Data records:
-*-*-

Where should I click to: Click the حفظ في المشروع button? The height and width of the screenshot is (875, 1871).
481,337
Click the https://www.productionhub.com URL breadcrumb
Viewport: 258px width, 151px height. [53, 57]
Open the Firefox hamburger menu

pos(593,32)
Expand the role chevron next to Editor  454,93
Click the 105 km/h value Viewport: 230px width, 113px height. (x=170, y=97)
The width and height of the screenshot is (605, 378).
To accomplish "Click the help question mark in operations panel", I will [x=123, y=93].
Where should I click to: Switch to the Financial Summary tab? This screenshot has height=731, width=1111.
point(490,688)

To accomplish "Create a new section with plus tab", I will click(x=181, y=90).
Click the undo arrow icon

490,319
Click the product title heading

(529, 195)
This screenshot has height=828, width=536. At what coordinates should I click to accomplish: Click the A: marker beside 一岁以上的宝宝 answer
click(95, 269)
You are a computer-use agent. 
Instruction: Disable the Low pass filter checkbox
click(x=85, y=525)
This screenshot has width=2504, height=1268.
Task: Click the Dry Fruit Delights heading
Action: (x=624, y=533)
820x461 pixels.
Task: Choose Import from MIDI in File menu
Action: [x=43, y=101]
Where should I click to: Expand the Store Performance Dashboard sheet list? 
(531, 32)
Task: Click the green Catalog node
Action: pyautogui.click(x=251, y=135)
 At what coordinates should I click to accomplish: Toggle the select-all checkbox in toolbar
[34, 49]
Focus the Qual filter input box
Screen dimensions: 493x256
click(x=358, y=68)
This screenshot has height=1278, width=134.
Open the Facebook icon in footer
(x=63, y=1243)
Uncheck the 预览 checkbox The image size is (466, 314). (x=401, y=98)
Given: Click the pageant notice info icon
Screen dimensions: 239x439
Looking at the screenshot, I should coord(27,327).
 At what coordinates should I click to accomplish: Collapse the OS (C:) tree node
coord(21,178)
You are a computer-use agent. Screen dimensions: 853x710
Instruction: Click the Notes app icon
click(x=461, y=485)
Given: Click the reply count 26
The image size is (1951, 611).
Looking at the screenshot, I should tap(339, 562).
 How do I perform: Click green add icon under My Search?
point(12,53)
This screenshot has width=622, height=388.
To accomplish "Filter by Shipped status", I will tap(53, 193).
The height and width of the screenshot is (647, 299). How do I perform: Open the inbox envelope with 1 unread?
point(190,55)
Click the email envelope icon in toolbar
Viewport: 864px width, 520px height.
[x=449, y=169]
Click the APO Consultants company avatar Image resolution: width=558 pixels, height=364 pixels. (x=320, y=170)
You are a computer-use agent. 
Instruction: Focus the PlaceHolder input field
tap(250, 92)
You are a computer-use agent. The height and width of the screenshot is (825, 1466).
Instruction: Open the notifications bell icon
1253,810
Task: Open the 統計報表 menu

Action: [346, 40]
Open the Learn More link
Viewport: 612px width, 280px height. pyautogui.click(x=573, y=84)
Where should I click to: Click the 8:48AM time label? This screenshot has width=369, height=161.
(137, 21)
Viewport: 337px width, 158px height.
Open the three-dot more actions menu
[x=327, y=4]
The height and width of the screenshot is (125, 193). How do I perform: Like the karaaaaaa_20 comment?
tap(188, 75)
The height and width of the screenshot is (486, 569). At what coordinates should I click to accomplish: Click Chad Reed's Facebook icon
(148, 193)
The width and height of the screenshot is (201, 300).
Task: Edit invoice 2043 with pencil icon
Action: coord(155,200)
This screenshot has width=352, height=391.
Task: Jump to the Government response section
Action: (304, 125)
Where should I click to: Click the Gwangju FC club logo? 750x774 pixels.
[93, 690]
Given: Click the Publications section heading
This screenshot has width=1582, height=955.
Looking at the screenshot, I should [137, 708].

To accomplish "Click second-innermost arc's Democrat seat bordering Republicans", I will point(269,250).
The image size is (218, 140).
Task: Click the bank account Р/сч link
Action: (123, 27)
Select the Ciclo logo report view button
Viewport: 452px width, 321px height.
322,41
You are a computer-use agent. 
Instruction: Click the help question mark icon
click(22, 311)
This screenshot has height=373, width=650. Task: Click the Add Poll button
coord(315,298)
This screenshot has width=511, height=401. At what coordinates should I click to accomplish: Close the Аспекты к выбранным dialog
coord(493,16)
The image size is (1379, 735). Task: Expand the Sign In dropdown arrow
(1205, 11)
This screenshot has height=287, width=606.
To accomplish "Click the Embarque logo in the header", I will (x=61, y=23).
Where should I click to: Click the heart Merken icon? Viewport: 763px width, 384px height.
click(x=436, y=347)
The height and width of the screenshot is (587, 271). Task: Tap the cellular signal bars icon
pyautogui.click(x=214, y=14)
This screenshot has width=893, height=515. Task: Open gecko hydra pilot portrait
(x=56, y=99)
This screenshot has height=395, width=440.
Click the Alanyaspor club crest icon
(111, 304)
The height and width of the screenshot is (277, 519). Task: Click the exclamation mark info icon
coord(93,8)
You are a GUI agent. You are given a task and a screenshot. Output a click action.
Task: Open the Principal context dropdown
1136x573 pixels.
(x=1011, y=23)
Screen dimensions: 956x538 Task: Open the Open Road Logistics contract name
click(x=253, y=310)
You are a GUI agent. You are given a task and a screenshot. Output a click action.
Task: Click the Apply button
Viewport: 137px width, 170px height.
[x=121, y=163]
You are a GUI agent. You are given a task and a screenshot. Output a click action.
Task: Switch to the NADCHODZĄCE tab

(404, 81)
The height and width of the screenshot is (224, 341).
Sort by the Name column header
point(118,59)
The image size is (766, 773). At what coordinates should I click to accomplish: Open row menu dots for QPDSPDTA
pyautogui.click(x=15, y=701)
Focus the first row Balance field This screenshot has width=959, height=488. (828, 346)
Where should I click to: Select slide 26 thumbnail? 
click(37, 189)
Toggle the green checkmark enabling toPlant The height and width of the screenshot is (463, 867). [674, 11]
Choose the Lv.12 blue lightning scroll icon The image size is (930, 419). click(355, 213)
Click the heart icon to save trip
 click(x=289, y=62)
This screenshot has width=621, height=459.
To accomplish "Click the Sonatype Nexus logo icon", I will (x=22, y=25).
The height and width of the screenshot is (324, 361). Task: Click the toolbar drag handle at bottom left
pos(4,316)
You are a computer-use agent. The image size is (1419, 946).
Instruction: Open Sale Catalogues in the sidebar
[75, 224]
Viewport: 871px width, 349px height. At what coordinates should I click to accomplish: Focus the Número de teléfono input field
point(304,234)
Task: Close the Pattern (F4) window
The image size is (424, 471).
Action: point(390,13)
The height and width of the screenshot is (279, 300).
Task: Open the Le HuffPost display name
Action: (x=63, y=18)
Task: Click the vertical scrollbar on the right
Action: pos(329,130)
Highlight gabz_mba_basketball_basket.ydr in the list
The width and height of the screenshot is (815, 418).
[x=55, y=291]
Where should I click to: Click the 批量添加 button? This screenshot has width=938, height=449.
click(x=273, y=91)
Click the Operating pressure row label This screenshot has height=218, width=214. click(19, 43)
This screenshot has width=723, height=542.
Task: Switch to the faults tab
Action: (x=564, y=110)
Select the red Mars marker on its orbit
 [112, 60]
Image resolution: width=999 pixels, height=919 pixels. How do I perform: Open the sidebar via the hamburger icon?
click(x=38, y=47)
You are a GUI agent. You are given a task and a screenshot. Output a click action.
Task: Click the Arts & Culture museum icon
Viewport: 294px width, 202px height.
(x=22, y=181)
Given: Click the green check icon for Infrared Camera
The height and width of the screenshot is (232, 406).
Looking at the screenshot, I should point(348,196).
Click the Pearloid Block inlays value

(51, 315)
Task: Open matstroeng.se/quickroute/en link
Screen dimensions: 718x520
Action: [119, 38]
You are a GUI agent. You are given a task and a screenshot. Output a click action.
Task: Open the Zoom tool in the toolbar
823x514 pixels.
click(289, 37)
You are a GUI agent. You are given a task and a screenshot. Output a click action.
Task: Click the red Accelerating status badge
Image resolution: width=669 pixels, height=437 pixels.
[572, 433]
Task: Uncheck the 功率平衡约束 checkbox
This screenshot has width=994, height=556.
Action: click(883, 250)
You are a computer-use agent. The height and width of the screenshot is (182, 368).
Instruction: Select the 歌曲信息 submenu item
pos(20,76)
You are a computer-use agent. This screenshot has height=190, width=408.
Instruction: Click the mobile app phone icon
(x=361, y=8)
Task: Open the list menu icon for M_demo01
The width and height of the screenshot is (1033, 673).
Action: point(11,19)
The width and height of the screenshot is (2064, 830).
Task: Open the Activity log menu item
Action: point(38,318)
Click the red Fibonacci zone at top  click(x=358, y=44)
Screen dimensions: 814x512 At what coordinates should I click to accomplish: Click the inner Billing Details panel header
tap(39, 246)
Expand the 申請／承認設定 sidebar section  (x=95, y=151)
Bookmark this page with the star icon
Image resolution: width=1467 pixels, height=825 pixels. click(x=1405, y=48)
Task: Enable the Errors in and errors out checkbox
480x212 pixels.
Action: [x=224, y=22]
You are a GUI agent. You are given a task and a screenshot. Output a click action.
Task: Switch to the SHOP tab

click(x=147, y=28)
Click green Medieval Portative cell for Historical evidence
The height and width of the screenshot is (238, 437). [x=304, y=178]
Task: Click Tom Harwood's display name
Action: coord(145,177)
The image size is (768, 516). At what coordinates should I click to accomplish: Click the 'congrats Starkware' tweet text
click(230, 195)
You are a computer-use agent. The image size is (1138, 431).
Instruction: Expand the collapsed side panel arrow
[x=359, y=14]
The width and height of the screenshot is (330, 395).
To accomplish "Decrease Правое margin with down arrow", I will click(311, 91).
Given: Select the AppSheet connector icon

-*-*-

### Description of the task:
Each line of the data that has the string "Uncheck" should be returned.

### Answer to this exercise:
Uncheck the 预览 checkbox The image size is (466, 314). (x=401, y=98)
Task: Uncheck the 功率平衡约束 checkbox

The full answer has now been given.